TWO REMARKABLE FOSSIL INSECT LARVAE FROM BURMESE AMBER SUGGEST THE PRESENCE OF A TERMINAL FILUM IN THE DIRECT STEM LINEAGE OF DRAGONFLIES AND DAMSELFLIES (ODONATA)
The fossil record of dragonfly relatives (Odonatoptera) dates back to the Carboniferous, yet knowledge about these extinct animals is meagre. For most of the species little is known except for the characteristics of the wing venation. As a result, it is difficult to include fossil larvae in a (wing character based) phylogenetic tree as the wing venation is not visible in most of the larval instars.
Two larval specimens from Cretaceous Burmese amber are in the focus of this study. The two specimens likely represent two subsequent early stage larval instars of the same individual. Not only is this an exceptional case to study ontogenetic processes in fossils – the larval instars are morphologically completely different from all known larvae of Odonata with respect to the posterior abdominal region.
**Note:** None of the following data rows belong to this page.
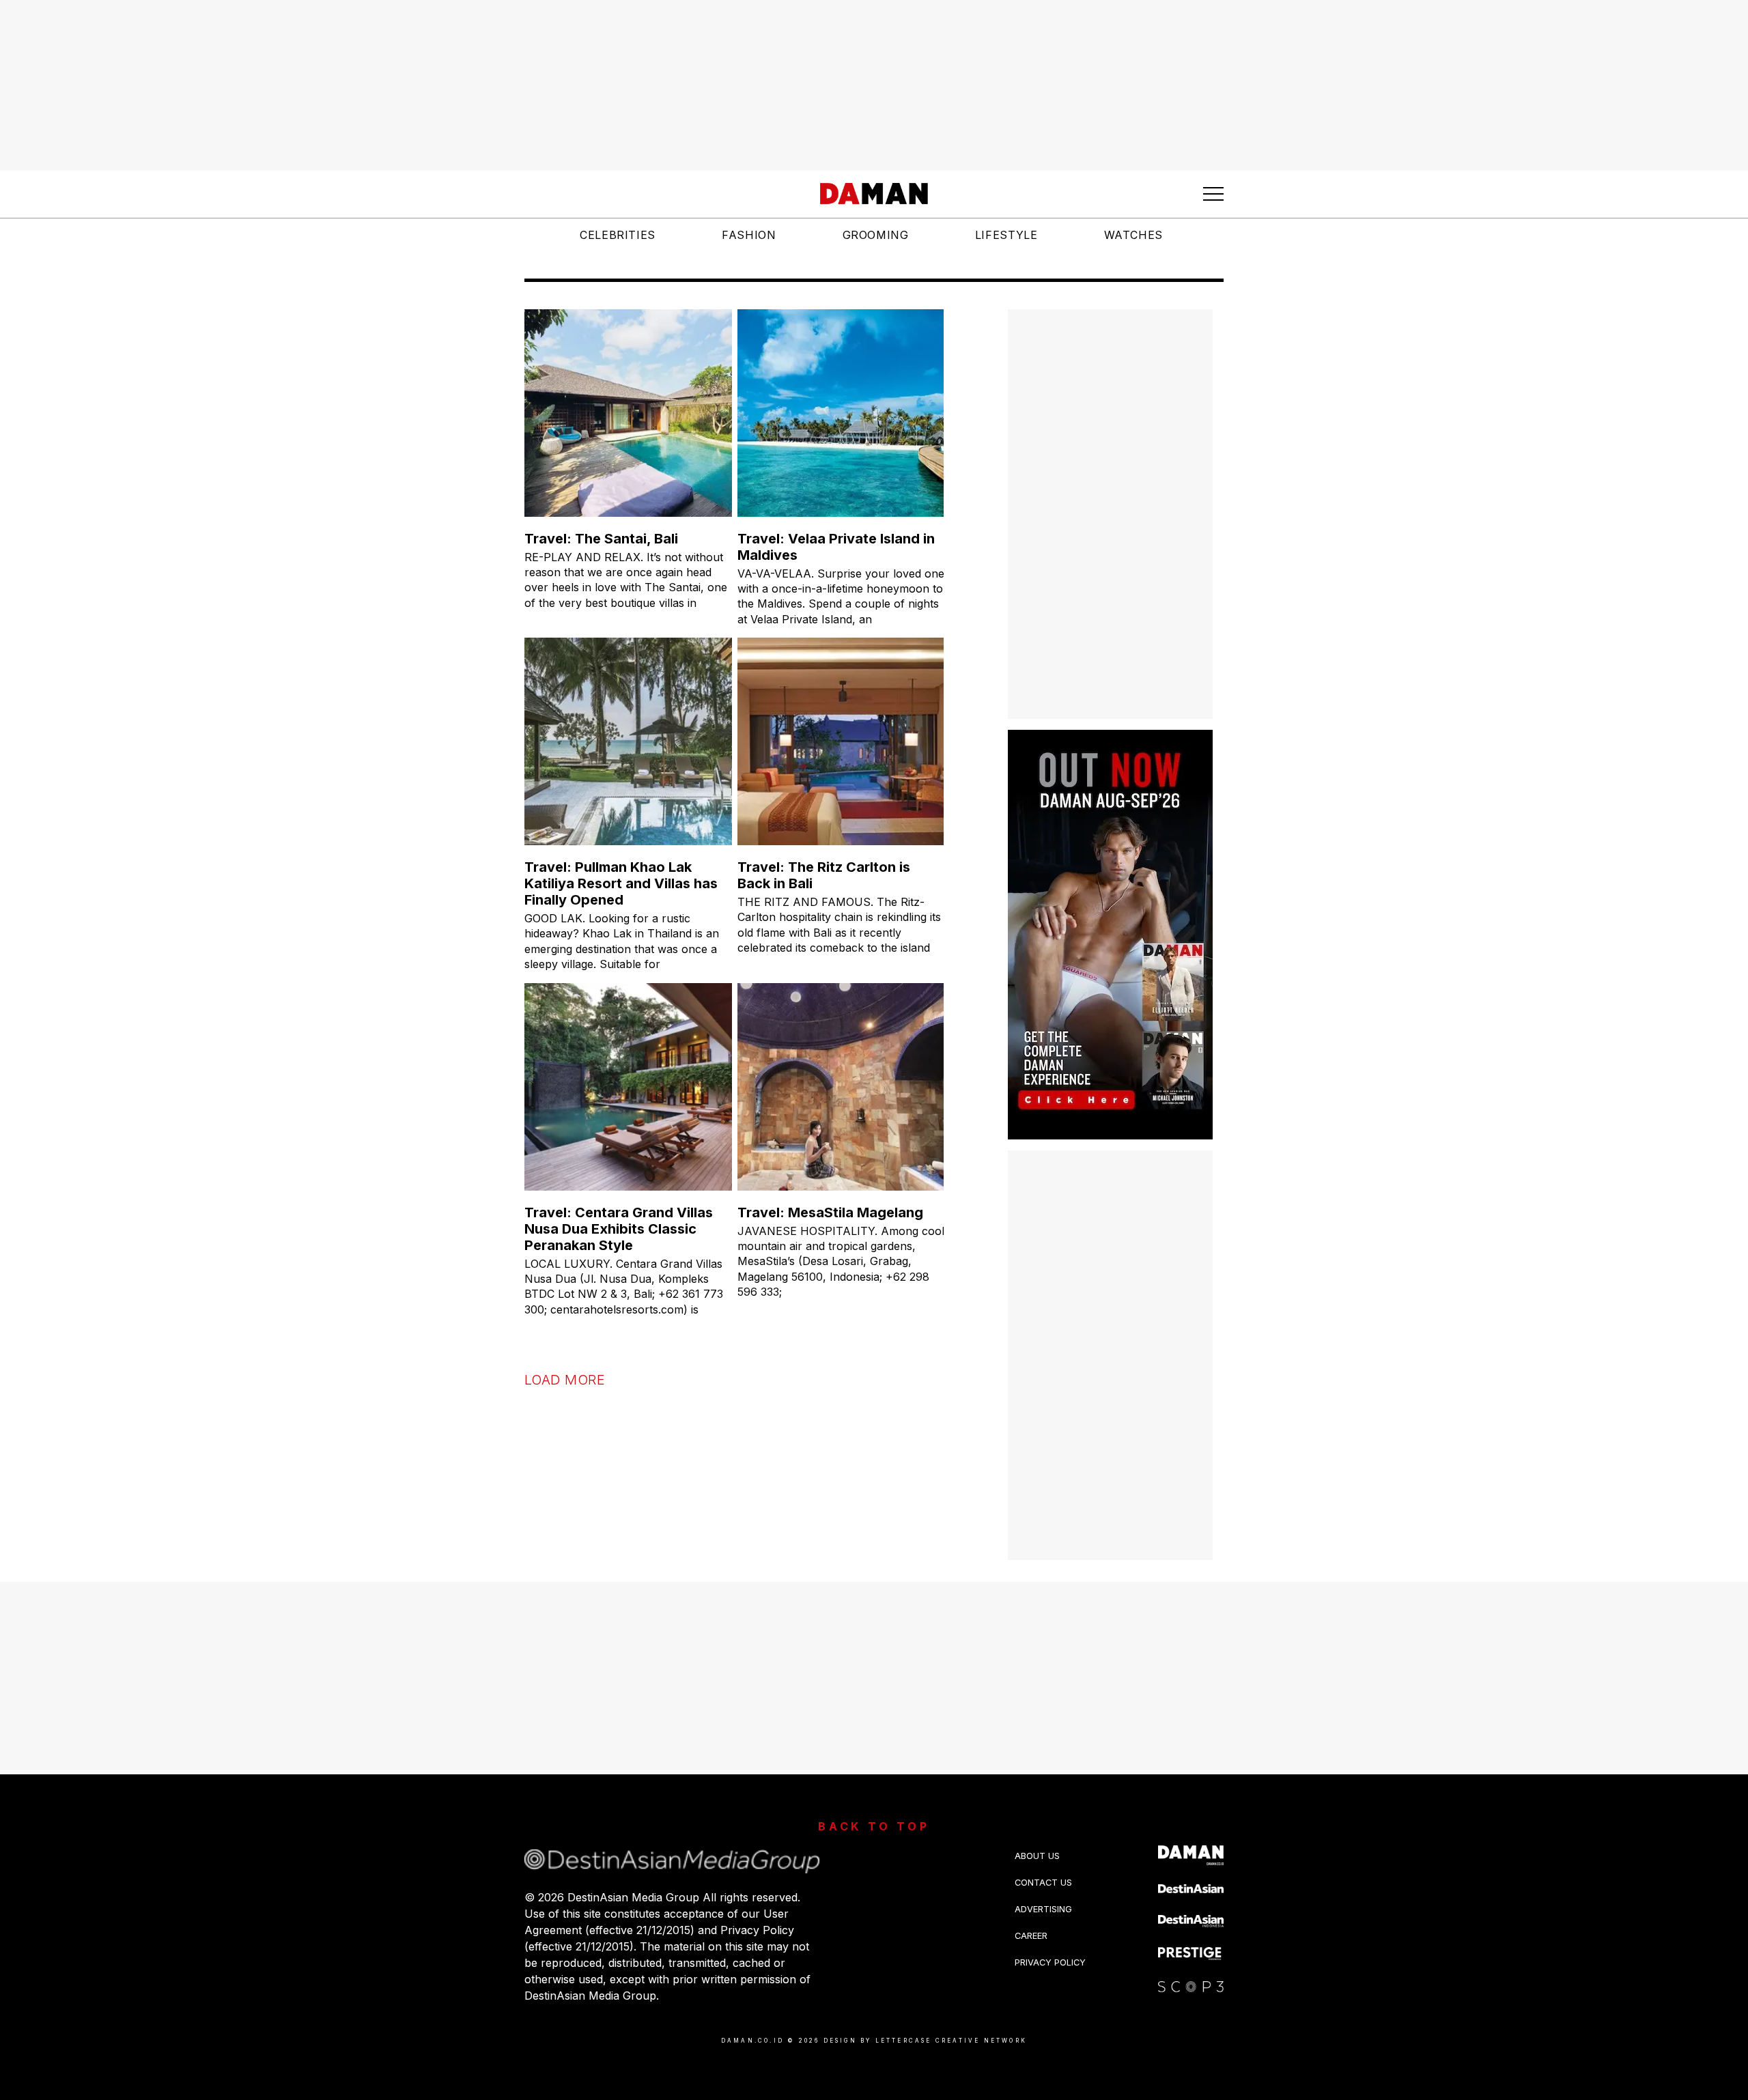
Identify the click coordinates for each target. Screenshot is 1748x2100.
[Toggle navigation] (1213, 194)
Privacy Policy (1050, 1962)
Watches (1133, 235)
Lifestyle (1006, 235)
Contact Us (1043, 1882)
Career (1031, 1936)
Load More (564, 1380)
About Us (1037, 1856)
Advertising (1043, 1909)
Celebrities (618, 235)
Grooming (876, 235)
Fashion (749, 235)
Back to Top (874, 1826)
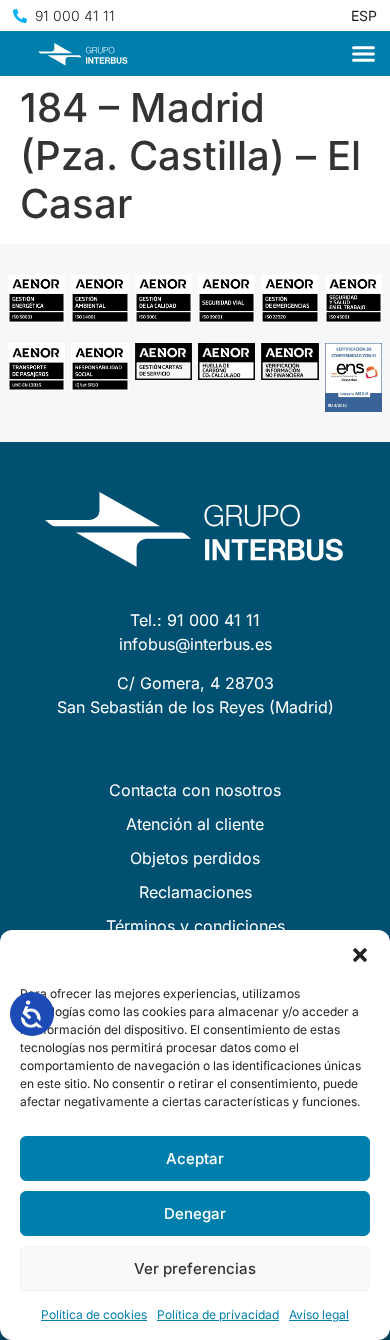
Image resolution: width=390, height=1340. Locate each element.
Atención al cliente (195, 824)
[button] (360, 955)
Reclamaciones (195, 892)
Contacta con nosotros (195, 790)
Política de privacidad (218, 1314)
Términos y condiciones (195, 926)
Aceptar (195, 1158)
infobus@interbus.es (195, 644)
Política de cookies (94, 1314)
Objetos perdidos (195, 858)
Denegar (195, 1213)
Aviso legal (319, 1314)
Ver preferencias (195, 1268)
Therefore, besides the difficulties regarding the phylogenetic interpretation and though all Burmese amber odonatans are known from adults only, a new species – Arcanodraco filicauda n. sp. – is formally described.
Aside from likely representing a new species, the morphology of the posterior abdominal region is highly informative for reconstructing the character evolution within the lineage towards modern dragonflies and damselflies. A long median process in both of the fossils meets all criteria to be interpreted as a terminal filum (structure or derivative of tergite of abdominal segment 11, annulated in one of the specimens). Although the exact phylogenetic affinity of Arcanodraco filicauda n. sp. remains enigmatic, the presence of a larval terminal filum can be reconstructed for the ground pattern of Odonatoptera (including its direct stem lineage).